:: ARTIGO ::
### Descrição dos Dados
O dataset trabalhado contêm informações de voôs de avião do ano de 2008 nos EUA, onde o Departamento de Transportes do Estados Unidos faz avaliação mensal dos serviços aéreos. Não se tem informação se são todos os voôs do ano,ou se são apenas uma amostra da população.

### Problemática a ser resolvida
Prever o tempo de atraso dos voôs (coluna: ArrDelay), com base nas informações do dataset.

Download do dataset: https://data.world/data-society/airlines-delay

Formato: CSV

Dicionário de dados:
Link: http://stat-computing.org/dataexpo/2009/the-data.html


 Id | Name 				| Description
----|-------------------|--------------------------------------------------------------------------------
 1  |Year              	|1987-2008
 2  |Month 				|1-12
 3  |DayofMonth 	    |1-31
 4  |DayOfWeek 			|1 (Monday) - 7 (Sunday)
 5  |DepTime 		    |actual departure time (local, hhmm)
 6  |CRSDepTime 		|scheduled departure time (local, hhmm)
 7  |ArrTime 		    |actual arrival time (local, hhmm)
 8  |CRSArrTime 		|scheduled arrival time (local, hhmm)

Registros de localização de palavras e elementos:
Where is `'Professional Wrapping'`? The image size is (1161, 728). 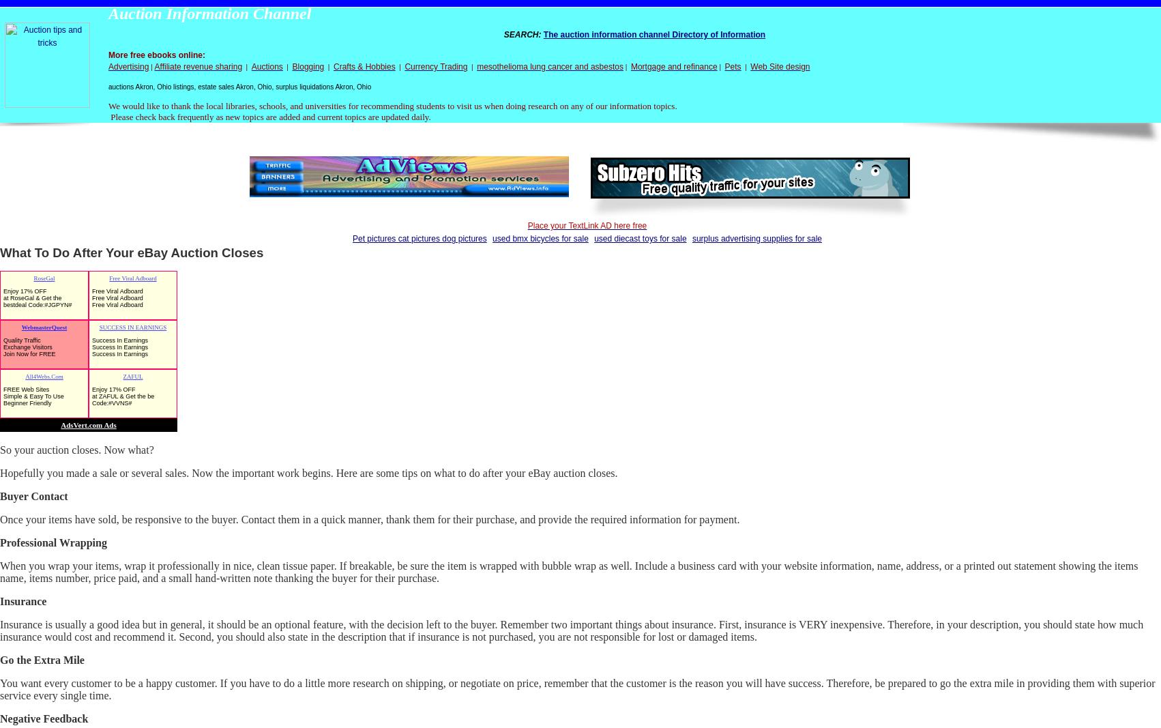
'Professional Wrapping' is located at coordinates (53, 541).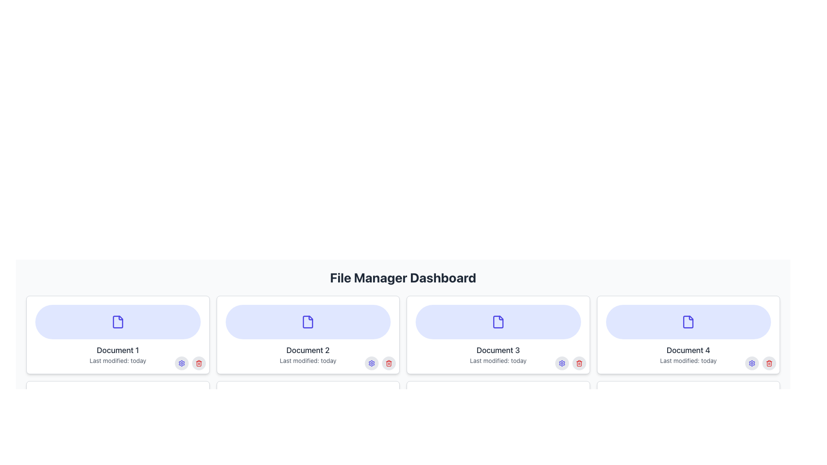 Image resolution: width=827 pixels, height=465 pixels. Describe the element at coordinates (562, 364) in the screenshot. I see `the circular settings button with a gray background and an indigo gear icon located at the bottom-right corner of the 'Document 3' card` at that location.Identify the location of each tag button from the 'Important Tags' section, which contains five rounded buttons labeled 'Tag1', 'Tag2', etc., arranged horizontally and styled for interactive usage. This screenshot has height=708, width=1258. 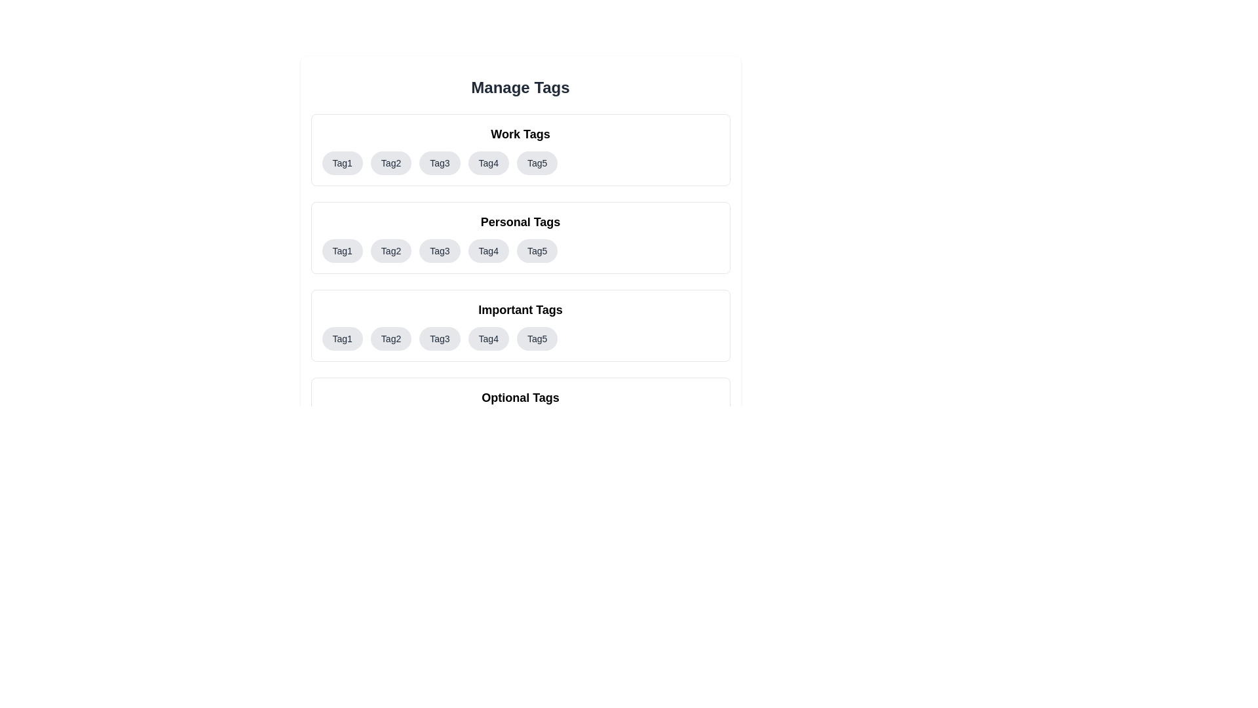
(520, 338).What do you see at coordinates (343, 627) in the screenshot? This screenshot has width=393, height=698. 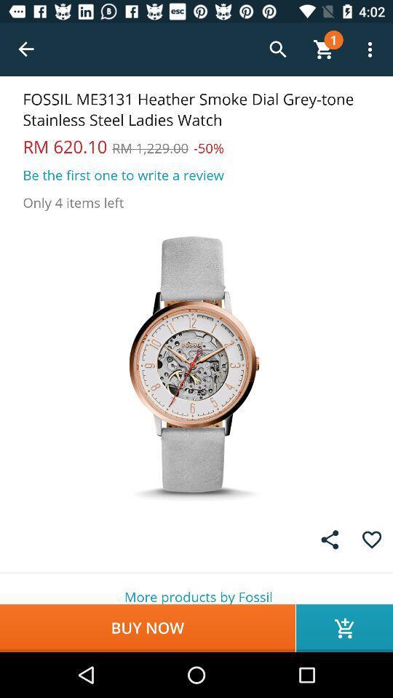 I see `icon below more products by icon` at bounding box center [343, 627].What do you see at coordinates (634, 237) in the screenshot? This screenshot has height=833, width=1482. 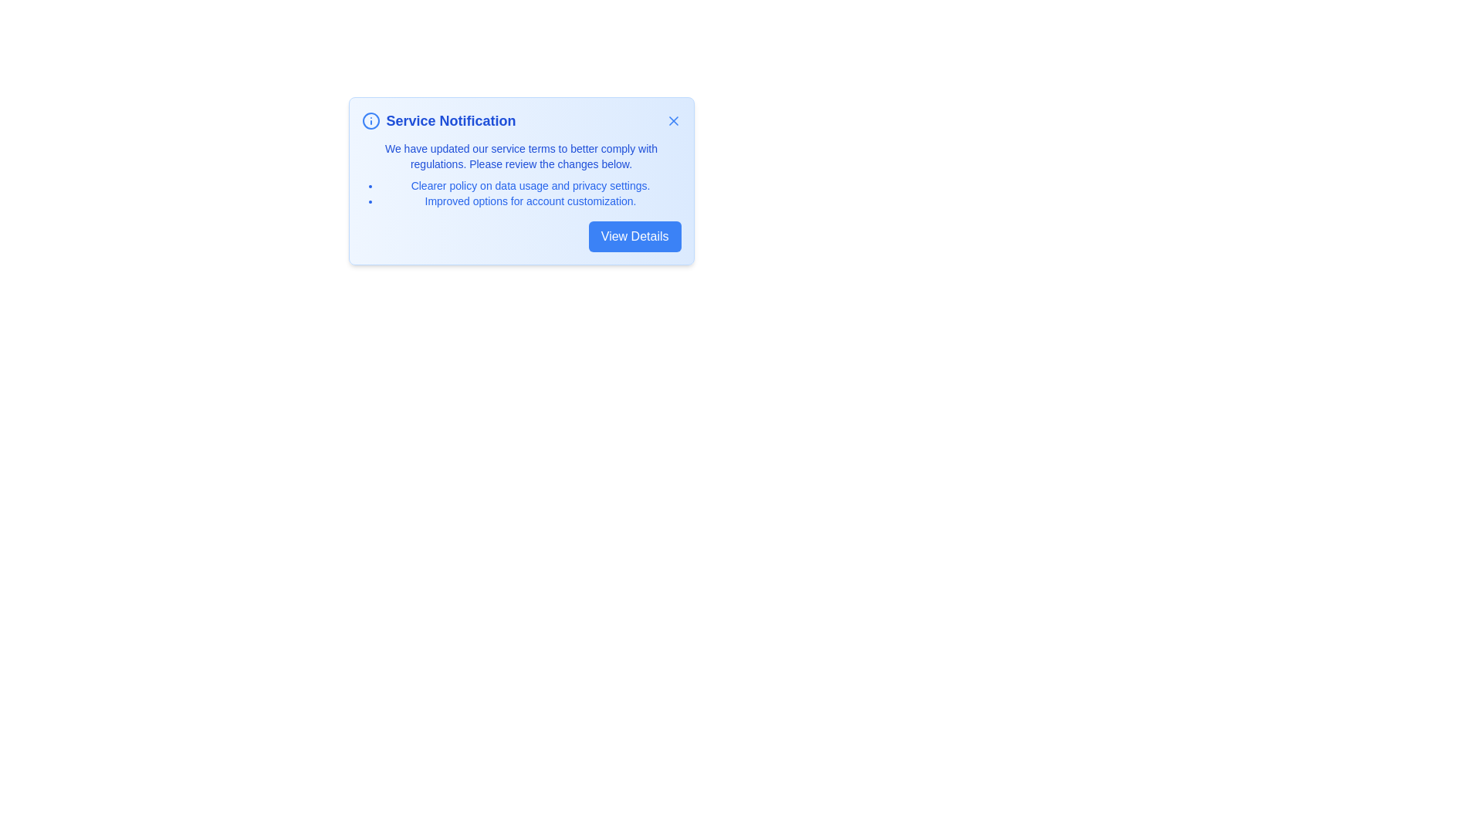 I see `the 'View Details' button to navigate to more information about the updates` at bounding box center [634, 237].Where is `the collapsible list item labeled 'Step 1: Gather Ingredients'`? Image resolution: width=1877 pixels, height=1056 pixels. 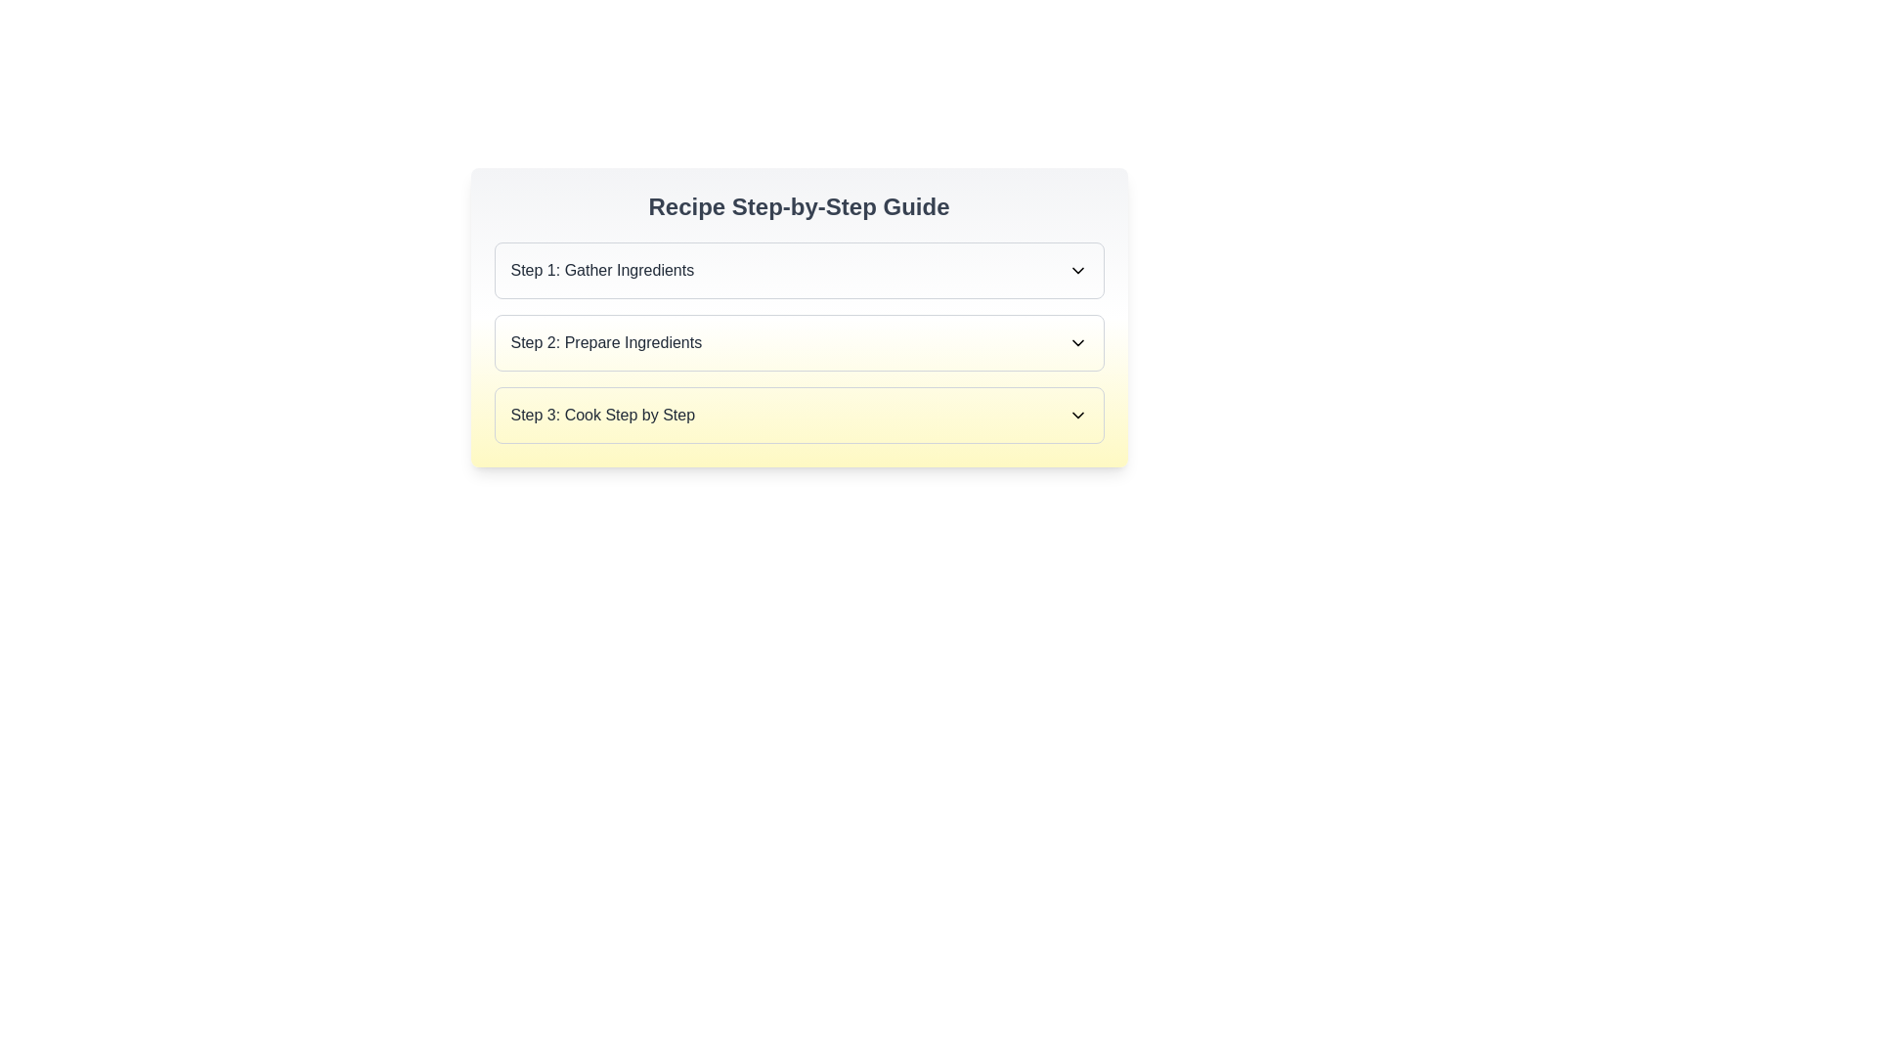
the collapsible list item labeled 'Step 1: Gather Ingredients' is located at coordinates (799, 271).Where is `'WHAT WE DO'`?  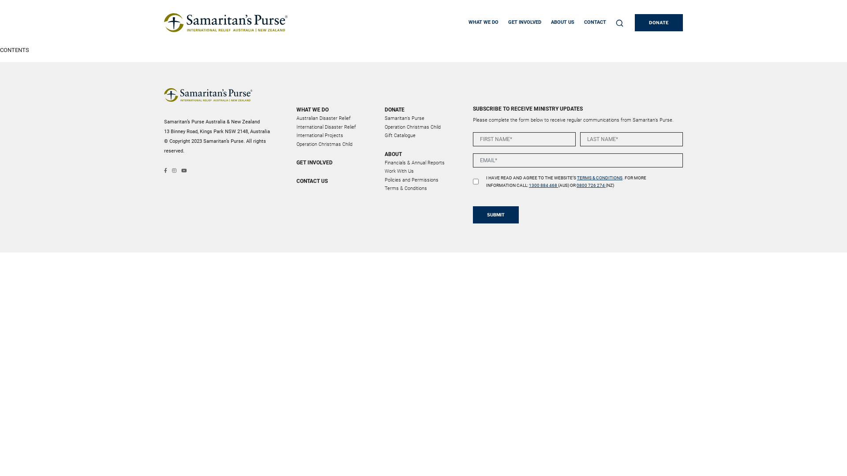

:: TAREFAS DO EXERCÍCIO ::
(1) Diga se cada afirmação combina com o artigo sobre os atrasos de voos, respondendo sim ou não e citando as palavras do artigo que decidem a questão: (a) Os dados tratam de voos de 2008 nos EUA. (b) Sabe-se que o conjunto de dados reúne todos os voos do ano. (c) O arquivo para baixar vem em formato JSON.
(2) Leve adiante o artigo sobre os atrasos de voos, começando logo depois do último trecho mostrado.

:: RESPOSTAS DAS TAREFAS ::
(1)
(a) Sim: "informações de voôs de avião do ano de 2008 nos EUA".
(b) Não: "Não se tem informação se são todos os voôs do ano,ou se são apenas uma amostra da população."
(c) Não: "Formato: CSV".

(2)
 9  |UniqueCarrier 		|unique carrier code
 10 |FlightNum 			|flight number
 11 |TailNum 		    |plane tail number
 12 |ActualElapsedTime 	|in minutes
 13 |CRSElapsedTime 	|in minutes
 14 |AirTime 		    |in minutes
 15 |**ArrDelay**	    |**arrival delay, in minutes**
 16 |DepDelay 		    |departure delay, in minutes
 17 |Origin 			|origin IATA airport code
 18 |Dest 			    |destination IATA airport code
 19 |Distance 		    |in miles
 20 |TaxiIn 			|taxi in time, in minutes
 21 |TaxiOut 		    |taxi out time in minutes
 22 |Cancelled 			|was the flight cancelled?
 23 |CancellationCode  	|reason for cancellation (A = carrier, B = weather, C = NAS, D = security)
 24 |Diverted 		    |1 = yes, 0 = no
 25 |CarrierDelay 	    |in minutes
 26 |WeatherDelay 	    |in minutes
 27 |NASDelay 		    |in minutes
 28 |SecurityDelay 		|in minutes
 29 |LateAircraftDelay 	|in minutes
 
 ### Variável ALVO: ArrDelay
 ### Variáveis PREDITORAS: demais que tiverem boa correlação.

In [1]:
# Spark Session - quando usar DatFrame, é necessário instanciar a sessão do Spark
spSession = SparkSession.builder.master("local").appName("MLLib-LinaerRegression").config("spark.some.config.option", "session").getOrCreate()

In [2]:
# Importando as bibliotecas que serão usadas durante o processo
from pyspark.sql import Row
from pyspark.ml.linalg import Vectors
from pyspark.ml.regression import LinearRegression
from pyspark.ml.evaluation import RegressionEvaluator

In [4]:
# Descompactando o dataset, que está alocado no arquivo .ZIP

import os.path
import zipfile

PROJECT_PATH = os.getcwd()
DATA_PROJECT = PROJECT_PATH + '\\data\\'
EXT = '.zip'

items = os.listdir(DATA_PROJECT)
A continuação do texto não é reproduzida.